[Biopython-dev] neat Martel trick

Wed Jan 17 03:51:44 EST 2001

Forgot to point out the prodoc parser in the 0.5 release
has a neat trick.

> This parser does extra work to identify [footnote,records], <PRODOC>
> and (EC) links, which has about an extra 50% impact on performance (80
> seconds instead of 50).

reference_note = Martel.Group("reference_note",
                 Martel.Re("\[(?P<note>E?\d+)(,(?P<note>E?\d+))*\]"))

prodoc_link = Martel.Group("prodoc_link",
             Martel.Str("<") + prodoc_num + Martel.Str(">"))

# This is incomplete and doesn't allow things like 1.1.-.-
ec_link = Martel.Group("ec_link",
    Martel.Re("\(EC *(?P<ec_number>[1-9][0-9]*\.[1-9][0-9]*" \
              "\.[1-9][0-9]*\.([1-9][0-9]*|-))\)"))

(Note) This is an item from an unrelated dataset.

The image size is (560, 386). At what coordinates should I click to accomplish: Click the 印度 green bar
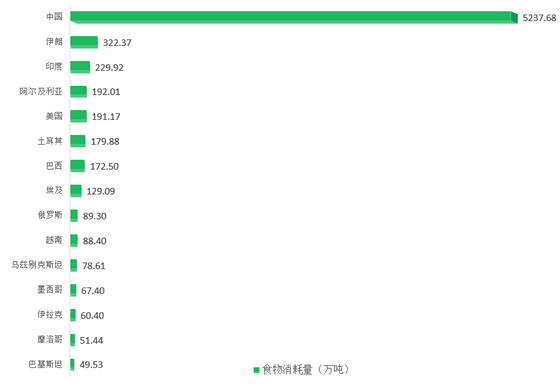point(80,67)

generic_text = reference_note | \
               prodoc_link | \
               ec_link | \
               Martel.Re("[^\R]")

What this all says is, if a given character position starts
a substring looking like:
 -- "[1]" or "[2,3]" then it's a footnote reference
 -- "<PDOC00001>" then it's a PRODOC reference
 -- "(EC 1.2.3.4)" then it's an E.C. number
otherwise that character is just a regular character.

That this *does* is provide a way to mark up semi-free form
text by providing detection of certain items.  For example,
I could also have had a pattern for http links, or email
addresses, or ...

In other words, the line

This is similar to <PDOC12345> which talks about (EC 1.2.3.-).

gets parsed as

This is similar to <prodoc_link>&lt;<prodoc_num>PDOC12345
</prodoc_num>&gt;</prodoc_link> which talks about <ec_link>(
<ec_number>EC 1.2.3.-</ec_number>)</ec_link>.

which can easily be turned into links to other databases
or for [] footnotes, into #relative references to the current
page.

I've done this by hand and it's hard because you don't want
to replace text which was already replaced once before.
Guess I should have included it in the Python paper, but it
was getting long.  Perhaps at the conference.

                    Andrew
                    dalke at acm.org